[comp.std.unix] Query about <dirent.h>

std-unix@longway.TIC.COM (Moderator, John S. Quarterman) (11/22/89)

From: Andy Tanenbaum <uunet!cs.vu.nl!ast>

The <dirent.h> header is required by P1003.1 to have a field
	d_name []

Now the question arises about what size to use there.  One possibility is
	d_name[NAME_MAX+1]

However, doing this means that <limits.h> must be included.  As far as I
can see, the following is a conforming application:

#include <dirent.h>

main()
{
  (void) opendir("/usr");
}

If one uses NAME_MAX in <dirent.h>, we have a conforming application that
won't even compile.

Another solution is to put

#define _NAME_MAX  14

in <dirent.h> and use that (assuming the result of the discussion on
name space pollution permits this).  It might work, but it is hardly
elegant.

What's an implementer to do?

Andy Tanenbaum (ast@cs.vu.nl)

Volume-Number: Volume 17, Number 65

gwyn@BRL.MIL (Doug Gwyn) (11/23/89)

From: gwyn@BRL.MIL (Doug Gwyn)

In article <437@longway.TIC.COM> Andy Tanenbaum <uunet!cs.vu.nl!ast> writes:
>Now the question arises about what size to use there.  One possibility is
>	d_name[NAME_MAX+1]
>However, doing this means that <limits.h> must be included.

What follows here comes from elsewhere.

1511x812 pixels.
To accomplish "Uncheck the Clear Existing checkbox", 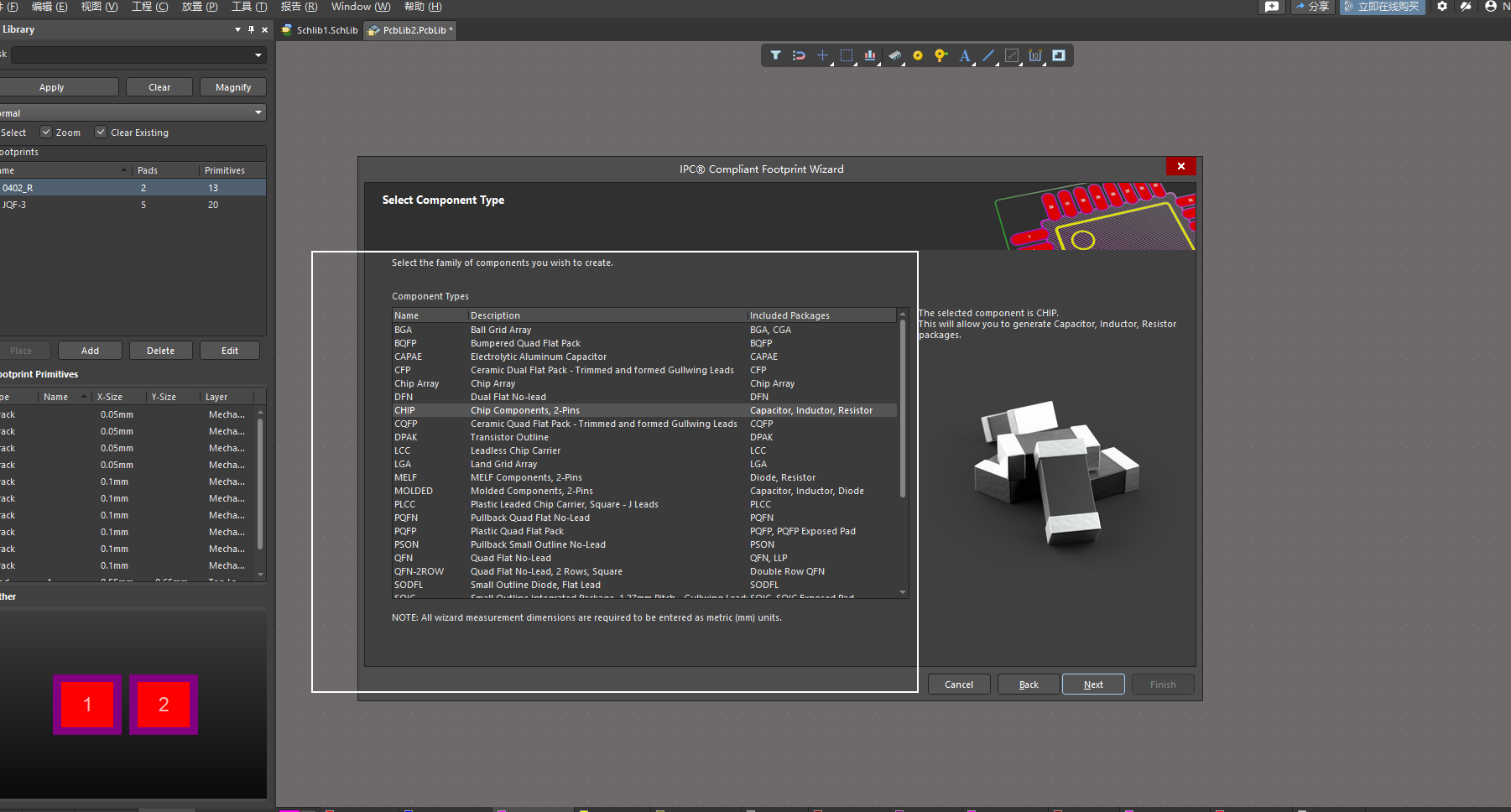I will click(101, 133).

You, the implementer, could manually replace that NAME_MAX with the
appropriate value (perhaps found by inspecting <limits.h>).  This is
the same issue as occurs when declaring v*printf() in <stdio.h>; the
related header need not (nay, MUST not) be included, but a compatible
type (or value in the NAME_MAX case) must be used.

>What's an implementer to do?

What I did in my implementation was to cheat:
	char	d_name[1];
We were careful to word the IEEE Std 1003.1 specification so that
this is explicitly allowed.

Volume-Number: Volume 17, Number 66

std-unix@longway.TIC.COM (Moderator, John S. Quarterman) (11/24/89)

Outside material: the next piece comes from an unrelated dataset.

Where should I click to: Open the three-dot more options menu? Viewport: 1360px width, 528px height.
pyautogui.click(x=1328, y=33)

From: Andy Tanenbaum <uunet!cs.vu.nl!ast>

In article <438@longway.TIC.COM> gwyn@brl.arpa (Doug Gwyn) writes:

>You, the implementer, could manually replace that NAME_MAX with the
>appropriate value (perhaps found by inspecting <limits.h>). 

It is true I could just put 14 there, or #define it to be _NAME_MAX in that
file, but that seems poor programming practice.  If that constant ever gets
changed in <limits.h> but not in <dirent.h> disaster will strike.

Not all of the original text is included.